### WHAT THIS TASK INVOLVES
Reproduce only the lines of the listing from its start up to and including the line with "pyautogui.click(x=186, y=50)", requests included. Multiply every coordinate in the answers by 2.05 and round to whole numbers, with halves rounded up, leaving the numbers in the requests unchanged.

Item coordinate data:
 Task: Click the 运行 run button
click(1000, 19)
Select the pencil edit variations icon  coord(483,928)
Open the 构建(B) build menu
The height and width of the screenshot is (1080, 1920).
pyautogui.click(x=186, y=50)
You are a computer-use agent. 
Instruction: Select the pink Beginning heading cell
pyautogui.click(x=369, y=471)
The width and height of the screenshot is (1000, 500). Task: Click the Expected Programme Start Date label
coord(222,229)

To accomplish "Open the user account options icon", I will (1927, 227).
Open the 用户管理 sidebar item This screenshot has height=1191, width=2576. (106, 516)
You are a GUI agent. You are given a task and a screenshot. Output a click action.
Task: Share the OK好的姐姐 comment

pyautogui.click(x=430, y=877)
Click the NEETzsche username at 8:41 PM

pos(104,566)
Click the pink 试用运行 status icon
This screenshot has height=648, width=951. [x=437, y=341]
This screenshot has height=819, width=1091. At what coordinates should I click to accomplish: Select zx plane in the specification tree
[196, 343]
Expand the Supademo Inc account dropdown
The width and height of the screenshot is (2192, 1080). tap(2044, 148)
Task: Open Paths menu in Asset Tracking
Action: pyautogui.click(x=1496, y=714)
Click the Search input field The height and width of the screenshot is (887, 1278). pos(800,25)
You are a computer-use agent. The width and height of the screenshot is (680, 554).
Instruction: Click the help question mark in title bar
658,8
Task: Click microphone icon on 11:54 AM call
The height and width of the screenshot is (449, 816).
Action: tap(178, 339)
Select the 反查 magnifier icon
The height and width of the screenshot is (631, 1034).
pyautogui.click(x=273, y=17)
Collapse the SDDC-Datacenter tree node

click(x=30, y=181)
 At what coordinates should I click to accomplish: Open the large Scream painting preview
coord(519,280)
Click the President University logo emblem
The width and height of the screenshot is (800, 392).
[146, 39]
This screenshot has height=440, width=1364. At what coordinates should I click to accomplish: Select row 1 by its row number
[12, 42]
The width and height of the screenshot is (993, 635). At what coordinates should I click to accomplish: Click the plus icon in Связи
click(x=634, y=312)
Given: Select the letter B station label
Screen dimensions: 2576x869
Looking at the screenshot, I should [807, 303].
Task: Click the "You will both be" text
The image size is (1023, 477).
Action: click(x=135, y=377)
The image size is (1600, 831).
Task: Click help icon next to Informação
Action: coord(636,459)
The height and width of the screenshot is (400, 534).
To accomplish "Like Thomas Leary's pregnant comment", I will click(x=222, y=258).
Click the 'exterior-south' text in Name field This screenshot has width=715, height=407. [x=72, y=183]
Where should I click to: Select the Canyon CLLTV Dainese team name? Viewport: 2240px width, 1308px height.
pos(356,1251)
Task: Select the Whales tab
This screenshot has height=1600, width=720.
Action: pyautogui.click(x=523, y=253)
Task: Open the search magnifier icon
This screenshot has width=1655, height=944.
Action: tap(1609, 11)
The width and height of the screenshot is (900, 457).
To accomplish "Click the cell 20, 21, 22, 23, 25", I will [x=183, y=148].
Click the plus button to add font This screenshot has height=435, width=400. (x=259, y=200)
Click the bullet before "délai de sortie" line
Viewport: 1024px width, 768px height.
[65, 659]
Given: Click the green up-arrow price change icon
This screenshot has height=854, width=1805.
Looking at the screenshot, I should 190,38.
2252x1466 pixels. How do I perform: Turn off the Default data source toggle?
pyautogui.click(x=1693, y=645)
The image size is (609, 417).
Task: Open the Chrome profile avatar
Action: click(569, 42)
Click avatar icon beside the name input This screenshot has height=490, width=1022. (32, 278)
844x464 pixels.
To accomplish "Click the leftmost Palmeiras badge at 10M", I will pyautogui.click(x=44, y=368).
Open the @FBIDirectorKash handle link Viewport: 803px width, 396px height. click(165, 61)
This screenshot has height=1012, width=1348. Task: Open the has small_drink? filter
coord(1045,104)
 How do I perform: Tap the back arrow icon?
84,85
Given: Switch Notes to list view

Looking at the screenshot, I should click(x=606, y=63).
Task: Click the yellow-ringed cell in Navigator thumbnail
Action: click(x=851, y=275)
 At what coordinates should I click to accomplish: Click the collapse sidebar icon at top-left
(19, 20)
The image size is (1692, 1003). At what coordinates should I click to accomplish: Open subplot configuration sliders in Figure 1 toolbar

### RESULT OF THIS TASK
 Task: Click the 运行 run button
click(2050, 39)
Select the pencil edit variations icon  coord(990,1902)
Open the 构建(B) build menu
The height and width of the screenshot is (1080, 1920).
pyautogui.click(x=381, y=103)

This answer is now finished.